- _TASK STATEMENT_: Return the items starting at the line containing "Click the log timestamp ending in 10.509316" and ending at the line containing "click(782, 100)", with both of those lines included and every line reproduced without change.
[RECORDED INFORMATION start]
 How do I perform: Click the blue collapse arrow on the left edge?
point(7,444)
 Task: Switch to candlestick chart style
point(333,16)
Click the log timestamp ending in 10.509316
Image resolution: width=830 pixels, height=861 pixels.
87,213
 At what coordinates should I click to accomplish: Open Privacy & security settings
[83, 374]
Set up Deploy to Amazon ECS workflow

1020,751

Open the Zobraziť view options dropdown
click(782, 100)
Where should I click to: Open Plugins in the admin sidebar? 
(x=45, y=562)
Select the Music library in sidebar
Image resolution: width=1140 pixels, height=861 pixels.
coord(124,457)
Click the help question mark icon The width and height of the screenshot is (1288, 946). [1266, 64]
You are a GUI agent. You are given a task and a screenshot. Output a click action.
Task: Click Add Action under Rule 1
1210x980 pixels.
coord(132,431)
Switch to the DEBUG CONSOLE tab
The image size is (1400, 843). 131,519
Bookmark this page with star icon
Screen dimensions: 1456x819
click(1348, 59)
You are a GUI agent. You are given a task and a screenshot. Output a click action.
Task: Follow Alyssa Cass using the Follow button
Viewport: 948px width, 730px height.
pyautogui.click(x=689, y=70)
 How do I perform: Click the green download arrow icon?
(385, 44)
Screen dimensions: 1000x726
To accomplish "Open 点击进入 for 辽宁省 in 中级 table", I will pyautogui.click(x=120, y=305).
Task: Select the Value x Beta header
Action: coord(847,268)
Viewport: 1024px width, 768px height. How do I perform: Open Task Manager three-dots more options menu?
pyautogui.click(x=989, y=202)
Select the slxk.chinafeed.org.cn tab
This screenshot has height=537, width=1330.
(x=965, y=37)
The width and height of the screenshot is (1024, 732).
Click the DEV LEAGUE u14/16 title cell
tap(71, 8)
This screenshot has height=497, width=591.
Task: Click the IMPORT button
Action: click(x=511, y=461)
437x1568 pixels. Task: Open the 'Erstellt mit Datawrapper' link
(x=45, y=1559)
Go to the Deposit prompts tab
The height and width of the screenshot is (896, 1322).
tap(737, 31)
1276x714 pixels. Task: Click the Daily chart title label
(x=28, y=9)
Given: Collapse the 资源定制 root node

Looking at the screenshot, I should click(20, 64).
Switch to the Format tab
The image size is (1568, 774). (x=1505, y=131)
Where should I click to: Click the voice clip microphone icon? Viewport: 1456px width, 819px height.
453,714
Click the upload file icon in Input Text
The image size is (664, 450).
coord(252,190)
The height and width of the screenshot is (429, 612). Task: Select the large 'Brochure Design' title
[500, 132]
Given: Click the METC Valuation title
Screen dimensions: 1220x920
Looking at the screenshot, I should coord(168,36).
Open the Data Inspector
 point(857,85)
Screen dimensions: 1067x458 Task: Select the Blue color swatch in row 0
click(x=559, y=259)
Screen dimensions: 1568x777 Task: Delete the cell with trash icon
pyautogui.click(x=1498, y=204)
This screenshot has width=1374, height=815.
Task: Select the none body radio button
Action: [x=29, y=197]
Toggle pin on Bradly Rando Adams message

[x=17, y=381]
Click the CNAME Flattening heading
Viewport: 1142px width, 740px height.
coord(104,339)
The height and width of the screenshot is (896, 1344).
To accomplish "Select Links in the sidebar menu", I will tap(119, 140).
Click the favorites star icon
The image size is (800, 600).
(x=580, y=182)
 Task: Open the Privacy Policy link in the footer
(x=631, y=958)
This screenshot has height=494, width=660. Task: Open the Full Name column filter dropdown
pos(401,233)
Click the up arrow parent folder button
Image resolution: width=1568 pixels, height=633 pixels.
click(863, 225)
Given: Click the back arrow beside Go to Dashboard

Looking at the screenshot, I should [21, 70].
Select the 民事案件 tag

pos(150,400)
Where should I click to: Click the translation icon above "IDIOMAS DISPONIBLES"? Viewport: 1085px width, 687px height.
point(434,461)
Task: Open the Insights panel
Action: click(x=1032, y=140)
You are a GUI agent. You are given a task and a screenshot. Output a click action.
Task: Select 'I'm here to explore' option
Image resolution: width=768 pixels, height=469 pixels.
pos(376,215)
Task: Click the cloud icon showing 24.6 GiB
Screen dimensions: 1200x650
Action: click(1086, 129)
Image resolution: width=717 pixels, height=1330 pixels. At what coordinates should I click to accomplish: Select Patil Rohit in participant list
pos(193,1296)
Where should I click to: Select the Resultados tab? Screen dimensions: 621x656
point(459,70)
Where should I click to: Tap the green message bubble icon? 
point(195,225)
[RECORDED INFORMATION end]
- _ANSWER FOR THE TASK_:
Click the log timestamp ending in 10.509316
Image resolution: width=830 pixels, height=861 pixels.
87,213
 At what coordinates should I click to accomplish: Open Privacy & security settings
[83, 374]
Set up Deploy to Amazon ECS workflow

1020,751

Open the Zobraziť view options dropdown
click(782, 100)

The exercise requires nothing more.